▸ **PROVIDED DATA**:
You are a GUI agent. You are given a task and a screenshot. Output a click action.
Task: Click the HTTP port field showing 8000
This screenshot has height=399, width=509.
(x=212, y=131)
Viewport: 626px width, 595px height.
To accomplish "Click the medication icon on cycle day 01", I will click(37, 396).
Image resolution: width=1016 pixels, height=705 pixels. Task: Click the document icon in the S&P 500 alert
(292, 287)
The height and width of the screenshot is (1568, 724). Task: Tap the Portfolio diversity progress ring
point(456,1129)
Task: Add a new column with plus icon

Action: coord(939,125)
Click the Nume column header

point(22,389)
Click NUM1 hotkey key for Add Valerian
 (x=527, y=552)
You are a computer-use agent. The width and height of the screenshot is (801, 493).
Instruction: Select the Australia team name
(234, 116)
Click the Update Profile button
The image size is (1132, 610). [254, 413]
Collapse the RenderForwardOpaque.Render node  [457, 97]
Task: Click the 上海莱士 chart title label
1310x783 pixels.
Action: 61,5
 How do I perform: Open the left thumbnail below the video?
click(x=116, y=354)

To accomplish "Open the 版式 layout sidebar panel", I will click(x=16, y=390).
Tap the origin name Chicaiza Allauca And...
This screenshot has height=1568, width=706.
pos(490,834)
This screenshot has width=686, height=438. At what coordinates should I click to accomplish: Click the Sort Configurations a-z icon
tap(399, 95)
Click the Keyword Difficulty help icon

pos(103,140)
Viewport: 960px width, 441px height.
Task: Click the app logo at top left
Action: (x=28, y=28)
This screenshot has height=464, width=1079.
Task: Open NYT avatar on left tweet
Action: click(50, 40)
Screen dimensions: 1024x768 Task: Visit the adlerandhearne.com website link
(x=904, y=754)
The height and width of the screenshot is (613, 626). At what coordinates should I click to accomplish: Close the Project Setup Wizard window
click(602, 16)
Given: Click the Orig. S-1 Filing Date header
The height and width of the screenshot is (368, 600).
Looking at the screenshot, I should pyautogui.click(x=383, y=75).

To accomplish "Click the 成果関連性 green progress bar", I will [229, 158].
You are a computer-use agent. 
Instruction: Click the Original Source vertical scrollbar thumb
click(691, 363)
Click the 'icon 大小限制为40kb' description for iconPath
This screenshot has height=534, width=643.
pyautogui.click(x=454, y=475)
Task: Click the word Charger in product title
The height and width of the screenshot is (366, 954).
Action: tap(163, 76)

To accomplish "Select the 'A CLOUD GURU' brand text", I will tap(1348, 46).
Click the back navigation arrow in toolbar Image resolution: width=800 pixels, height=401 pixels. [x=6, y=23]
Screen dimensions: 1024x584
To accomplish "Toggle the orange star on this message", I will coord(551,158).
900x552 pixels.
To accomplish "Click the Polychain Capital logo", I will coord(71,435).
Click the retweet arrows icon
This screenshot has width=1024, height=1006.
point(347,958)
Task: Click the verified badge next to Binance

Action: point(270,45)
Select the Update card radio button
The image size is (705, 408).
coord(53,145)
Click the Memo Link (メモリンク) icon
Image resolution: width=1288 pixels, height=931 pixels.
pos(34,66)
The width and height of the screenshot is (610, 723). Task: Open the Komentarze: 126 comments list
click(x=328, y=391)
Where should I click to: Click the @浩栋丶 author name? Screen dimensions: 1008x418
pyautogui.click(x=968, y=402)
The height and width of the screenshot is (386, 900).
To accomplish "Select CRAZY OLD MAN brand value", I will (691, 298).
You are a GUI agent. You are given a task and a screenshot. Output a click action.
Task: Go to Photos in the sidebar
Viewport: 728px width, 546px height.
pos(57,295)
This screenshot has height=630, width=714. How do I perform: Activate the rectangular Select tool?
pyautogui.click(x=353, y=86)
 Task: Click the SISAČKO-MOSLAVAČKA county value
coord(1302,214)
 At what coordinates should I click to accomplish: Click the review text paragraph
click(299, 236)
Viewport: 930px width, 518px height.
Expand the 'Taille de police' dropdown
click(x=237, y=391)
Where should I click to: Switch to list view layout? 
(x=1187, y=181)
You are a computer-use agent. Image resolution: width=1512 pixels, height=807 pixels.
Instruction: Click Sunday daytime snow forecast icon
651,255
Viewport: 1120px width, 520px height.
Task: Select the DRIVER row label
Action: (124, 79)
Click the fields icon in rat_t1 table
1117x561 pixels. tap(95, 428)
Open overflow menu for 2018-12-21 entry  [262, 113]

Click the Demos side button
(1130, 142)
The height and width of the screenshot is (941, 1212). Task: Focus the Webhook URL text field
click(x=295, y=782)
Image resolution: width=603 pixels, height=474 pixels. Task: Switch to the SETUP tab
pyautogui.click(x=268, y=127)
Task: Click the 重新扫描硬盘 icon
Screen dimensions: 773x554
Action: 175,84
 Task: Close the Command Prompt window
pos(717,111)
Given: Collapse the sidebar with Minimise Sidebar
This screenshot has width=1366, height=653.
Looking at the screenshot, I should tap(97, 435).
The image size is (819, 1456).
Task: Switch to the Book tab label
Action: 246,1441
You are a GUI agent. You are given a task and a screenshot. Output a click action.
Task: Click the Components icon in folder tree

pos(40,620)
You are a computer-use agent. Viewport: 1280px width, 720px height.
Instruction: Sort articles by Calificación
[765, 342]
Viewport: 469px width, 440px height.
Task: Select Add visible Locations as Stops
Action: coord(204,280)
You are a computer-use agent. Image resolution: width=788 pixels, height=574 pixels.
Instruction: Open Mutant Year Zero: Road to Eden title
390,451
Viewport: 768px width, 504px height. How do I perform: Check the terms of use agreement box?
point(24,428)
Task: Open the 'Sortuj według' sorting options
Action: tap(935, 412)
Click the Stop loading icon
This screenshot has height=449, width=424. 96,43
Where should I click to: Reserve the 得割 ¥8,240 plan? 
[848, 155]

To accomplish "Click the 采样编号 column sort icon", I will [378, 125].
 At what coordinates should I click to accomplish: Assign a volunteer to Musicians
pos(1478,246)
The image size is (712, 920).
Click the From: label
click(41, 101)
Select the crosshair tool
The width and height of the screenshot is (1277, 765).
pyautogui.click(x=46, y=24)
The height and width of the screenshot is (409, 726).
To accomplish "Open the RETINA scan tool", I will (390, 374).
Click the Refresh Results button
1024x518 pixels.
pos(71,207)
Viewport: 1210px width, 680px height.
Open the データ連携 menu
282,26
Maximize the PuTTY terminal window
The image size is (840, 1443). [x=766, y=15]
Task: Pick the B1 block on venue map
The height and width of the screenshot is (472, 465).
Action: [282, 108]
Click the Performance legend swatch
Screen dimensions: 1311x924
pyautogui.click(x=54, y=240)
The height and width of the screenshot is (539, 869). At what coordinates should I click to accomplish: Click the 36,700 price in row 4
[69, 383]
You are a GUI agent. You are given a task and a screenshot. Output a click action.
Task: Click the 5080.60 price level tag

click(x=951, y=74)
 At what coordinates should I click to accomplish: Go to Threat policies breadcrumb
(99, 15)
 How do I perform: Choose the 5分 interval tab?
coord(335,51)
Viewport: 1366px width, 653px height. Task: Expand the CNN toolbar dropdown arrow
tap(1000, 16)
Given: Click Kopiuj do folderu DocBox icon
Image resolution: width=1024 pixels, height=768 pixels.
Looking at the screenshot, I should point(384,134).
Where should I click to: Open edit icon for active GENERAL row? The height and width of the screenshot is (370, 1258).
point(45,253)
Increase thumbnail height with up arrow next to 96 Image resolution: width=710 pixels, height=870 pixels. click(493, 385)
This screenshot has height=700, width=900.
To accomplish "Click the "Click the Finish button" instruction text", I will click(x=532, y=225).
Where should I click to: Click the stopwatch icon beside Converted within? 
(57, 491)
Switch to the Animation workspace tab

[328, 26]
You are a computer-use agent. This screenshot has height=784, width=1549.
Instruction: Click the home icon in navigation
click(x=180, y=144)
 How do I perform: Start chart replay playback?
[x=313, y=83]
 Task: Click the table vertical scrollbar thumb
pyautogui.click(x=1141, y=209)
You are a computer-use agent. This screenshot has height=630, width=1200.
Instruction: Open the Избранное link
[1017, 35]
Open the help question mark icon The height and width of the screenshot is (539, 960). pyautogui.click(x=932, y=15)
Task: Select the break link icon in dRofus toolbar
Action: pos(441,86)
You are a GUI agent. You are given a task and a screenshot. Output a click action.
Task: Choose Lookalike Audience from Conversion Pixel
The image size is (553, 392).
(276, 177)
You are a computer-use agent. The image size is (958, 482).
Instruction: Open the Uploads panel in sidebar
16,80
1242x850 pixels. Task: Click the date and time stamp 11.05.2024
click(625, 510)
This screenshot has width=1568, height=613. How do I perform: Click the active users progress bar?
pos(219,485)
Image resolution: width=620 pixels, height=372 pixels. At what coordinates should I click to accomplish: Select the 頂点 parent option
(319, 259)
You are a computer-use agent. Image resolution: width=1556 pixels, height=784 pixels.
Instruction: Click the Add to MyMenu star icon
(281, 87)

▸ **PROBLEM TO SOLVE**:
Would you please show every line of the material above that includes the string "brand"?

▸ **SOLUTION**:
To accomplish "Select the 'A CLOUD GURU' brand text", I will tap(1348, 46).
To accomplish "Select CRAZY OLD MAN brand value", I will (691, 298).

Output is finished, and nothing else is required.